### TEXTE D'ÉTUDE
4.3 Étape 3 – Séparer chemins et terminaux

Ajoutez un second calque ponctuel Terminaux pour prises, luminaires, bocaux de connexion. Dans QGIS, vous pouvez créer un lien relationnel 1→N entre un circuit (ligne) et ses terminaux (points), équivalent au relation id d’OpenStreetMap. Cette base attributaire facilitera l’export dans Caneco BT ; chaque terminal héritera automatiquement du calibre de disjoncteur et du type de différentiel.

4.4 Étape 4 – Exporter vers DWG et intégrer au BIM

Depuis QGIS 3.34, l’export DWG a gagné en robustesse ; cochez « Convert labels to MTEXT » pour que les repères soient lisibles dans AutoCAD LT. Votre bureau d’études structure intègre ensuite le DWG dans Revit, tandis que vous importez le même fichier dans EcoStruxure Power Design ; grâce aux attributs pré‑remplis, le logiciel calcule d’emblée la chute de tension et pré‑dimensionne le coffret divisionnaire.

### CONSIGNE
Transcrivez intégralement le texte d'étude sur les étapes 3 et 4 dans QGIS, sans rien y changer. La liste qui suit provient d'une autre source que le texte d'étude.

### LISTE DE DONNÉES
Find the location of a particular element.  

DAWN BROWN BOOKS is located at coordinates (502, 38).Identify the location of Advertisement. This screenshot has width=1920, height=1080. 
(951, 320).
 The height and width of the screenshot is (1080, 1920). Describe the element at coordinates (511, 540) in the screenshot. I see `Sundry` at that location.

### RÉPONSE
4.3 Étape 3 – Séparer chemins et terminaux

Ajoutez un second calque ponctuel Terminaux pour prises, luminaires, bocaux de connexion. Dans QGIS, vous pouvez créer un lien relationnel 1→N entre un circuit (ligne) et ses terminaux (points), équivalent au relation id d’OpenStreetMap. Cette base attributaire facilitera l’export dans Caneco BT ; chaque terminal héritera automatiquement du calibre de disjoncteur et du type de différentiel.

4.4 Étape 4 – Exporter vers DWG et intégrer au BIM

Depuis QGIS 3.34, l’export DWG a gagné en robustesse ; cochez « Convert labels to MTEXT » pour que les repères soient lisibles dans AutoCAD LT. Votre bureau d’études structure intègre ensuite le DWG dans Revit, tandis que vous importez le même fichier dans EcoStruxure Power Design ; grâce aux attributs pré‑remplis, le logiciel calcule d’emblée la chute de tension et pré‑dimensionne le coffret divisionnaire.